_TEXTE SOURCE_
|---|

La secte décline, paraît-il; elle se maintient par des adjonctions du dehors; les fidèles pour la plupart se recrutent parmi les personnes qui ont souffert dans leurs affections. On met assez fréquemment des garçons en apprentissage chez eux. Leur vie est très-simple, ils s'habillent encore à la puritaine, et sont, somme toute, des gens très-inoffensifs et même utiles.

SED VICTA CATONI.

Le Dr Edwards, un ministre méthodiste dans le Vermont vient de refuser sa chaire à un de ses collègues du Nord, parce que, dit-il, le ravin entre l'Église du Sud et celle du Nord est trop large pour qu'on puisse jeter un pont par dessus. Je crois pleinement et saintement, a-t-il dit, en la divinité de l'esclavage. Dussé-je mourir dans une heure, et comparaître devant mon juge, Jésus-Christ, je prêcherais encore, sans réserve mentale quelconque, la doctrine de l'esclavage. L'esclavage a sa divine sanction dans les saintes Écritures. (Vermont Chronicle.)

|---|

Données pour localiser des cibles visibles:
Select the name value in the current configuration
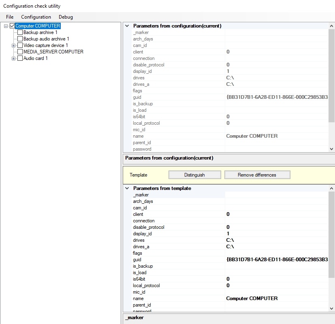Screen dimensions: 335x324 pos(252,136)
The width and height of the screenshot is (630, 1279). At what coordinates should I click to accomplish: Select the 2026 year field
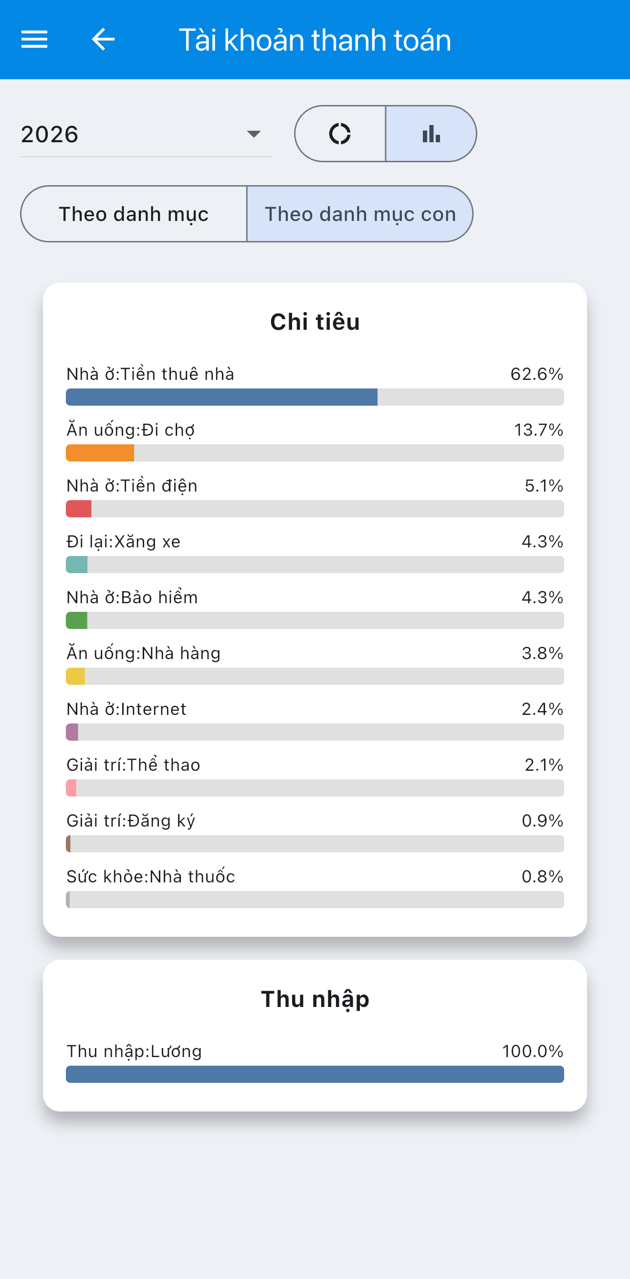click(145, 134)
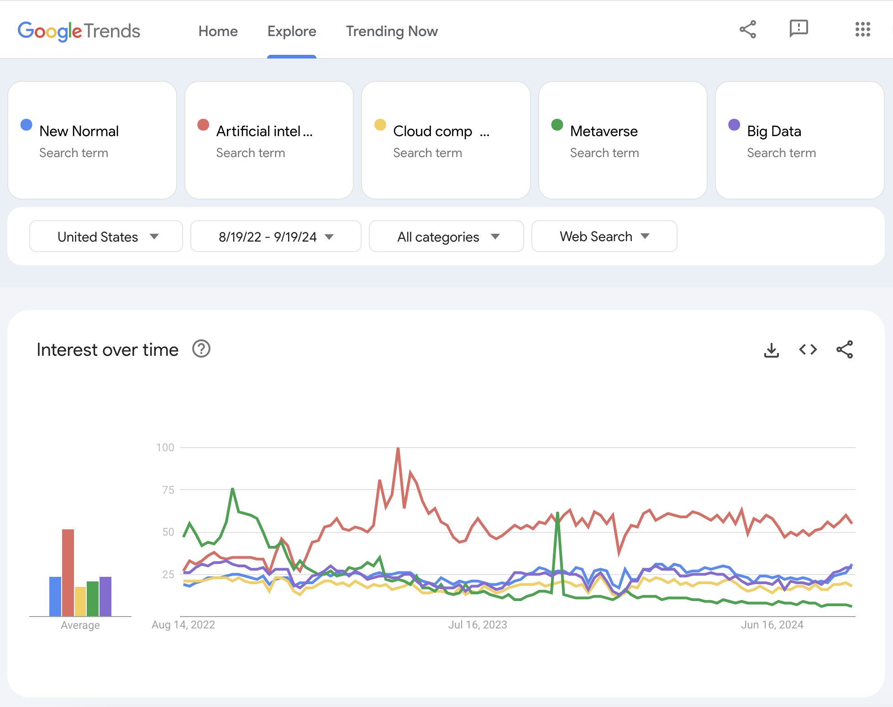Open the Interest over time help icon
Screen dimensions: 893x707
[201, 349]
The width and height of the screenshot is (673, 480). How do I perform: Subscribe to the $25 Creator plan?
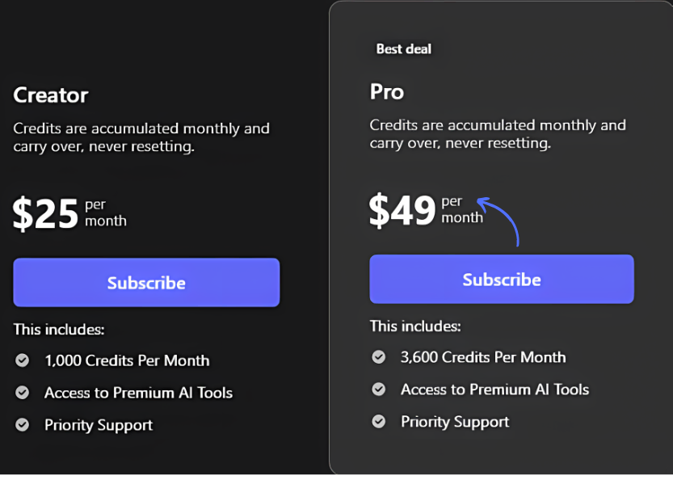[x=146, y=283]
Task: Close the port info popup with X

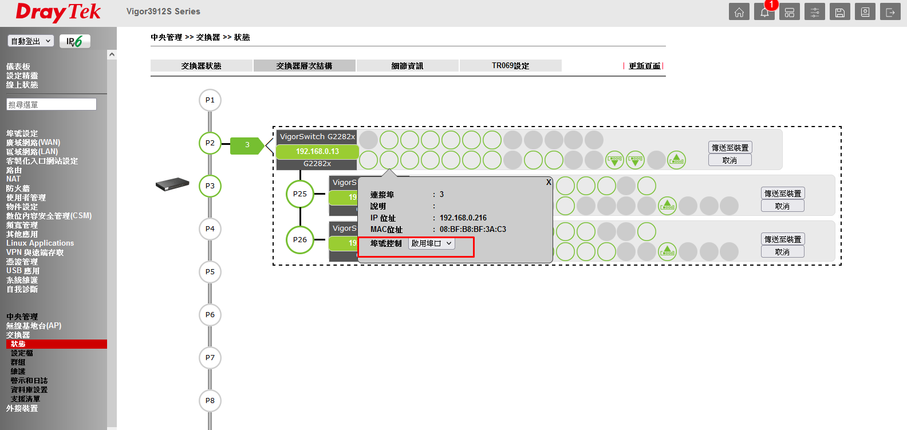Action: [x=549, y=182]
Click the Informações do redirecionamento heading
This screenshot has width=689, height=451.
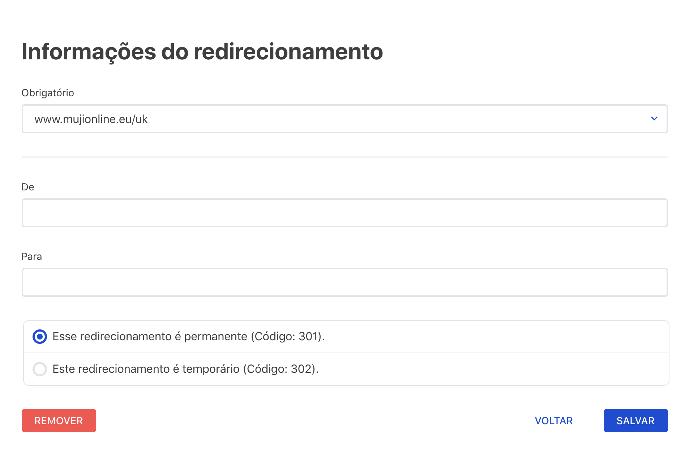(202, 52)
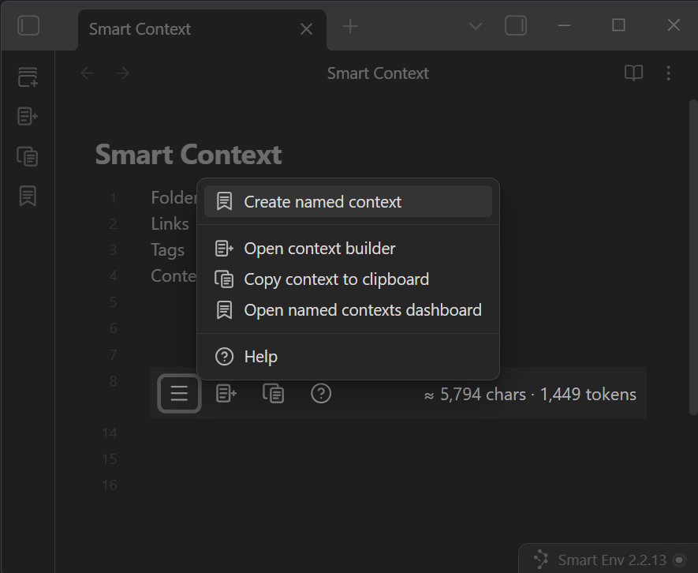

|---|

_TÂCHE 1_
D'après le texte source, pour quelle raison le Dr Edwards a-t-il refusé sa chaire à un de ses collègues du Nord ? Répondez en une à trois phrases.
_TÂCHE 2_
Dans le texte source, transformez en liste le paragraphe qui commence par « La secte décline » en conservant ses faits principaux.
_TÂCHE 3_
Rédigez la suite du texte source, consacré à la secte et aux propos du Dr Edwards, en partant de sa dernière phrase.

_RÉSULTAT FINAL 1_
Le Dr Edwards a refusé sa chaire à ce collègue du Nord parce que, selon lui, le ravin entre l'Église du Sud et celle du Nord est trop large pour qu'on puisse jeter un pont par-dessus.

_RÉSULTAT FINAL 2_
- La secte serait en déclin et ne se maintient que grâce à des adjonctions venues du dehors.
- La plupart des fidèles sont des personnes qui ont souffert dans leurs affections.
- On leur confie assez souvent des garçons en apprentissage.
- Leur vie est très simple, et ils s'habillent encore à la puritaine.
- Ce sont, somme toute, des gens très inoffensifs et même utiles.

_RÉSULTAT FINAL 3_
TESTIMONIALS.

On sait la passion des Anglais pour donner et recevoir des présents par souscription publique (Testimonials).

Quand on présenta un testimonial à un homme pour avoir failli se noyer et s'être sauvé lui-même, on put croire avoir atteint l'idéal du genre. Les gens de Nottingham ont cependant inventé dans ce genre quelque chose de neuf. Ils sont à même de présenter un splendide service de table à lady Clifton « en témoignage de leur haute approbation pour les louables efforts et l'intérêt affectueux dont elle a fait preuve en travaillant à la réélection, comme membre du parlement, de son époux sir Robert Juckes Clifton, baronnet. » — Et après?

(Birmingham Polt.)

Il est curieux de noter les changements d'opinion de nos classes dominantes au sujet des ouvriers de nos manufactures. Les modifications ont été graduelles bien que rapides, les anciennes jalousies ont cédé pas à pas à des sentiments de confiance relative et de bienveillance réciproque.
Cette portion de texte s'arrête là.